Un peu plus tard, encouragé par ces changements, on invita Annie à aider d'autres enfants en difficultés en lui enseignant certaines techniques. À l'âge de 14 ans elle fût opérée pour la vue au Perkins Institute, une école de Boston pour les aveugles. Elle continua à progresser et à gagner le respect de ses enseignants et de ses pairs.

En 1886, elle fût recommandée par un spécialiste – qui s'appelait Alexander Graham Bell – pour devenir l'enseignante d'un autre « cas désespéré », une fille de six ans qui était sourde-muette et aveugle. C'est ainsi qu' Anne Sullivan – la petite Annie – est devenue l'amie et l'enseignante à vie de Helen Keller, qui allait devenir grâce à son influence et son dévouement, une des femmes les plus renommées au monde du début du 20ième siècle.

Helen Keller a appris à parler. Elle a été la première personne aveugle et sourde dans l'histoire à être diplômée. Elle a écrit des livres et elle a apporté de l'espoir aux personnes vivant avec un handicap physique. Elle a été honorée dans le monde entier et fût à maintes reprises l'invitée d'honneur des gouvernements et des universités. Ses livres ont été traduits dans plus de 50 langues et on a fait deux films sur sa vie.

Par conséquent on peut voir dans la vie de ces deux femmes l'importance et l'impact potentiel qu'une relation d'aide peut avoir.

Bien sûr, avant de pouvoir intervenir de façon efficace auprès des enfants, il nous faut une compréhension de leur développement normal et il faut aussi connaître le processus de changement thérapeutique. . . mais à part ces connaissances, certaines qualités personnelles peuvent faciliter notre cheminement auprès de nos clients enfants.

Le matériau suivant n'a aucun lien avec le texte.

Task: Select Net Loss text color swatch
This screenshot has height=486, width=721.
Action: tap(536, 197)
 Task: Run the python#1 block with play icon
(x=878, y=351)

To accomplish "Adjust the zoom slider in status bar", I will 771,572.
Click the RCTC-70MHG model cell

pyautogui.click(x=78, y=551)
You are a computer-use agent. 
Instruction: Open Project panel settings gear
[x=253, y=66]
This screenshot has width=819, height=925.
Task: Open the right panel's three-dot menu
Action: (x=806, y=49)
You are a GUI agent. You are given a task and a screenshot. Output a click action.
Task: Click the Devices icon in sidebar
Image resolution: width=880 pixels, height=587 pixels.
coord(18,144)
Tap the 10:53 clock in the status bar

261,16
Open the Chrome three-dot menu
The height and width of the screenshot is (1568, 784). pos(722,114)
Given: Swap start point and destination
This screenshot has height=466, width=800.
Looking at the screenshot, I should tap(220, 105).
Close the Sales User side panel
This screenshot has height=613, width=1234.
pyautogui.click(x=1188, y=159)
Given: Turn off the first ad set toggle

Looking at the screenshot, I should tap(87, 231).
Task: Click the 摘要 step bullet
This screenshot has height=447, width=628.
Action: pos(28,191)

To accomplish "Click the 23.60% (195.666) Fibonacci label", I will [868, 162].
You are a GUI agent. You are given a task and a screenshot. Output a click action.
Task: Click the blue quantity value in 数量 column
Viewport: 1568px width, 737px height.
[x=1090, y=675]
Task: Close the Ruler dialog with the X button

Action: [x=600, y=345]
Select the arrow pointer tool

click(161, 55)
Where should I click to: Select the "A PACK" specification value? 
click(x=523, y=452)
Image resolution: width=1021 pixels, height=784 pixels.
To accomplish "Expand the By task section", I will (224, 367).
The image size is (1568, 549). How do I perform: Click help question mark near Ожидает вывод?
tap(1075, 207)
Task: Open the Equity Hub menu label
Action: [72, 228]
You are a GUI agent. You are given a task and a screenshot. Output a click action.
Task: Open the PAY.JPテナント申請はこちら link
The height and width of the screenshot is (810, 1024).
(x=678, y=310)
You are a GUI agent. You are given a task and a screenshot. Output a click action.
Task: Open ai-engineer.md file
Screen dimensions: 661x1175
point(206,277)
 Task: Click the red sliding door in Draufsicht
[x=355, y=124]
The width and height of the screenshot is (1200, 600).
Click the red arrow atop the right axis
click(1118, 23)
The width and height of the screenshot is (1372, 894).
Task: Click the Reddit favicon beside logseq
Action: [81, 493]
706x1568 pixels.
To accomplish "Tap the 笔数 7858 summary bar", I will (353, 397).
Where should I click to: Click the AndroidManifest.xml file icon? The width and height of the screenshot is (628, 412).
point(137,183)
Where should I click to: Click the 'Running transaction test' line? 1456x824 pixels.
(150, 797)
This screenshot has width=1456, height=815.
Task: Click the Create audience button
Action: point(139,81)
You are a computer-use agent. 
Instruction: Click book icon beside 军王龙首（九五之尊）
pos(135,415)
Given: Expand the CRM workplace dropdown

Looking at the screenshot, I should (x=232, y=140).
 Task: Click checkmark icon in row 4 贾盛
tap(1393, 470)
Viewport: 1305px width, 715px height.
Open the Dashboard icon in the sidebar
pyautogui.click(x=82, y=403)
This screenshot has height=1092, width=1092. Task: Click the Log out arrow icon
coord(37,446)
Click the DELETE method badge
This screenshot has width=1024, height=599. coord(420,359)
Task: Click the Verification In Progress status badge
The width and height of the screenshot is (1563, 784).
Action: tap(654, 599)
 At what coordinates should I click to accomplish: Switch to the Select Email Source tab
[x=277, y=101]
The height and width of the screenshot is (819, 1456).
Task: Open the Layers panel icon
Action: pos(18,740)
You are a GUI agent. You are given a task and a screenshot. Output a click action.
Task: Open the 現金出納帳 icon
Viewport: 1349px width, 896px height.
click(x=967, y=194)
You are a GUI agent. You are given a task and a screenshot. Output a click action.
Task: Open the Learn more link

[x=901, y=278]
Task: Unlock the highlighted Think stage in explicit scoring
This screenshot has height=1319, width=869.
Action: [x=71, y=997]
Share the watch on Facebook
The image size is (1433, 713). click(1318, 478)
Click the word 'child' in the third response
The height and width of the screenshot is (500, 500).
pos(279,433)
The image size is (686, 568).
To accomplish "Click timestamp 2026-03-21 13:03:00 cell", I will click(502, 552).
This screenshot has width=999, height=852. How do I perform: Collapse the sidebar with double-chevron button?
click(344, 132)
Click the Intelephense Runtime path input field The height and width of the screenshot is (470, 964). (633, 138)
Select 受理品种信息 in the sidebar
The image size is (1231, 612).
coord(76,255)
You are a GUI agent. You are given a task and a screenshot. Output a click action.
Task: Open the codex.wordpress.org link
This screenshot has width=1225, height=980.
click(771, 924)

Pour être un bon intervenant ou thérapeute auprès des enfants, voici ce que je considère être des qualités personnelles de base :

• Un amour authentique pour les enfants – car ils vont savoir si vous trouvez votre travail auprès d'eux agréable et stimulant . . . ou si votre sourire est forcé ;


• Savoir vous faire écouter et apprécier par les enfants ;

• Un contact avec votre « enfant intérieur », la capacité de puiser facilement dans les souvenirs de votre propre enfance, y compris des conflits et des douleurs (pour ne pas confondre votre propre travail thérapeutique avec votre métier) ;


• Savoir vous mettre dans la peau de vos clients enfants, de vous identifier à eux ;


• Enthousiasme, c'est-à-dire la capacité de jouer (afin d'établir une bonne alliance thérapeutique) et une appréciation des jouets (« matériaux de jeu thérapeutiques ») ;


• Une tolérance pour l'expression ouverte de la frustration et de la colère, le bruit, les dégâts, un niveau d'énergie élevé – et en même temps, la capacité de fixer des limites claires ;


• Flexibilité, créativité, et la confiance de vous en servir ;


• La croyance que les enfants sont importants et que vos efforts pour les aider ne sont jamais inutiles, même si on ne peut pas toujours faire une différence ;


• Des instincts parentaux, c'est-à-dire de vouloir le bien-être et la protection des enfants. L'expérience parentale est également utile pour augmenter votre crédibilité auprès des parents de vos clients enfants et vous permettre de partager les difficultés d'être parent.

On voit dans les exemples de la vieille infirmière et d' Anne Sullivan l'importance des qualités personnelles et relationnelles. Elles sont souvent plus importantes et primordiales que nos compétences et connaissances professionnelles. Helen Keller a souvent parlé du premier jour où Anne Sullivan est entrée dans sa vie comme étant « la journée de naissance de mon âme ».

N'oublions jamais dans notre travail auprès des enfants la valeur du contact humain et de l'amour.